PERCHÈ LA VELA RIMANE APERTA?

I meccanismi che mantengono aperta la vela sembrano essere almeno tre e tutti intervengono, in misura maggiore o minore, a seconda del "disegno" dell'ala e delle condizione di volo.

Pressione all'interno della vela : l'aria che entra dalle bocche gonfia la vela mantenendo, all'interno, una pressione uniforme grazie ai fori presenti sulle centine. Questo meccanismo è l'unico ad intervenire durante la fase di gonfiaggio, mentre durante il volo stabilizzato fornisce soltanto un (pur notevole) contributo. La pressione torna ad essere importantissima in caso di chiusura, come hanno rivelato le "difficoltà" di riapertura che gravano sulle ali con poche bocche o con bocche quasi chiuse (ad es. Trilair).

Forza aerodinamica totale : la forza aerodinamica totale, che si genera quando un profilo alare vola con angoli di incidenza compresi tra quello di massima velocità e quello di stallo, offre, durante il volo, un notevole contributo al mantenimento dell'apertura. Il suo effetto, come insegnano i diagrammi Cp e Cr, è maggiore agli angoli di incidenza maggiori, e si riduce notevolmente per piccoli angoli.

Ecco perchè un parapendio che vola alla massima velocità ha maggior tendenza a "subire" le turbolenze: al contrario, volando alla velocità di massima efficenza, si ottiene un ottimo compromesso tra compressione e forza aerodinamica totale; questa, infatti, è la velocità da tenere per minimizzare gli effetti delle turbolenze sull'ala (in altri termini, per minimizzare le possibilità di chiusure).

È vero che, rallentando ulteriormente, la forza aerodinamica totale tende ad aumentare, ma la compressione (su quasi tutti i modelli) invece si riduce, in modo che la somma dei due meccanismi è inferiore rispetto a quanto si ottiene alla velocità di massima efficenza.

Resistenza offerta dalla vela : mentre questo meccanismo è pressochè ininfluente nelle condizioni normali di volo, può addirittura divenire prevalente in casi particolari. Si pensi allo stallo paracadutale, quando non esiste la forza aerodinamica totale e la pressione dell'aria è minima: la vela resta aperta scendendo con un alto tasso di caduta. Non dimentichiamo che, in fondo, i già citati cupoloni rimanevano aperti esclusivamente per resistenza.

DISPOSITIVI ANTI-CHIUSURA


Figura 6-25. Effetto della campanatura sulla direzione delle "linee di portanza": si noti l'effetto di mantenere distesa la parte centrale.

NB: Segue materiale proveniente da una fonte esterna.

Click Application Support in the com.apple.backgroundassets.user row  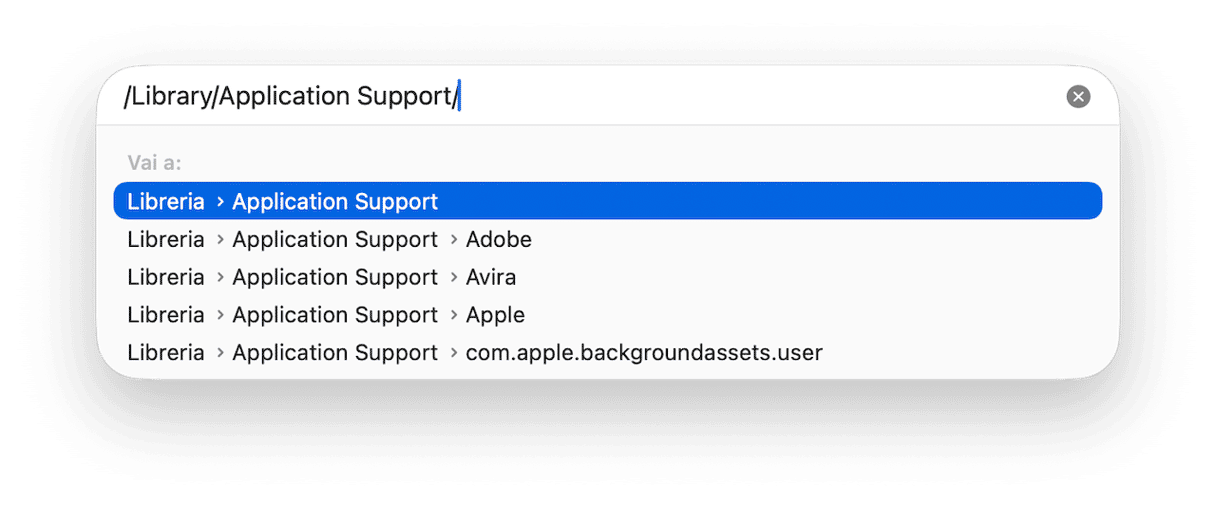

Resta comunque il fatto che le ali attuali chiudono molto meno di quanto ci si potrebbe aspettare in base alle loro notevoli prestazioni: questo brillante risultato è stato ottenuto anche grazie ad almeno due "stratagemmi", che si oppongono alla chiusura o che accelerano le riaperture "spontanee": la campanatura e lo svergolamento (inverso rispetto a quello del deltaplano).

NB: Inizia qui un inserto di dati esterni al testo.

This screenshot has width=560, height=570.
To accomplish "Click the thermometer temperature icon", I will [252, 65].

Mentre in un'ala "piatta", la forza aerodinamica che si genera nelle varie sezioni è sempre verticale (dal centro alle estremità alari) in un'ala "campanata" la forza aerodinamica è diretta "a raggiera". Questo fatto comporta alcuni vantaggi di stabilità:

  • in primo luogo le estremità alari, "tirando" anche verso l'esterno contribuiscono a creare e mantenere una tensione trasversale nella vela stessa;
  • nel caso si verifichi una chiusura frontale centrale, le due semiali, anzichè collassare verso il centro (come farebbero quelle di una vela "piatta") tendono a favorire la distensione, e dunque la riapertura della vela;
  • nel caso, molto più frequente e meno preoccupante, di una chiusura laterale, il carico si ridistribuisce sulla parte di vela ancora gonfia ed il volo mantiene ugualmente una sua linearità, fintantochè la vela si riapre.


Figura 6-26. Lo svergolamento, presente su alcuni modelli di parapendio, aiuta la riapertura e rende più graduale lo stallo finale.

Lo svergolamento, cioè il differente angolo di incidenza che il bordo d'attacco presenta passando dalle estremità alari alla parte centrale, è complementare alla campanatura e ne favorisce le funzioni.

In condizioni normali di volo, infatti, le estremità alari hanno un angolo di attacco maggiore rispetto al centro. In tal modo una brusca riduzione dell'angolo di incidenza lungo tutto il bordo d'attacco (come accade entrando in una discendenza) riduce maggiormente la portanza nella sezione centrale (angolo di incidenza minore) rispetto alle sezioni laterali (angolo maggiore): queste ultime potranno dunque svolgere la funzione prima citata di "ridistendere" la vela.

Lo svergolamento, inoltre, rende anche più morbido e graduale lo stallo: infatti, proprio per il loro maggiore angolo di incidenza (e per il fatto che i freni agiscono prevalentemente su di esse), le sezioni laterali stallano prima di quella centrale che continua, ancora per qualche attimo, a generare portanza.

Nota: lo svergolamento "inverso" rispetto al deltaplano era una realtà nei primi modelli di parapendio. Le ali più recenti hanno abbandonato questo "stratagemma" e lo svergolamento è nullo o, addirittura, le estremità alari presentano un'incidenza inferiore (di 1 grado) rispetto alla parte centrale.

GLI ASSETTI INUSUALI 1

LE CHIUSURE E GLI ASSETTI INUSUALI

Le "chiusure" hanno sempre rappresentato una fonte di vivissima preoccupazione per chi si avvicina al volo col parapendio e, in effetti, lo stesso termine contrasta ed annulla quello molto più rassicurante di "paracadute" da cui "parapendio" evidentemente deriva. D'altro canto vi possono essere situazioni nelle quali si desidera aumentare il tasso di discesa: "chiudere" una parte della vela (in modo da ridurre la superficie portante) è un metodo che, dal punto di vista aerodinamico, non fa una grinza.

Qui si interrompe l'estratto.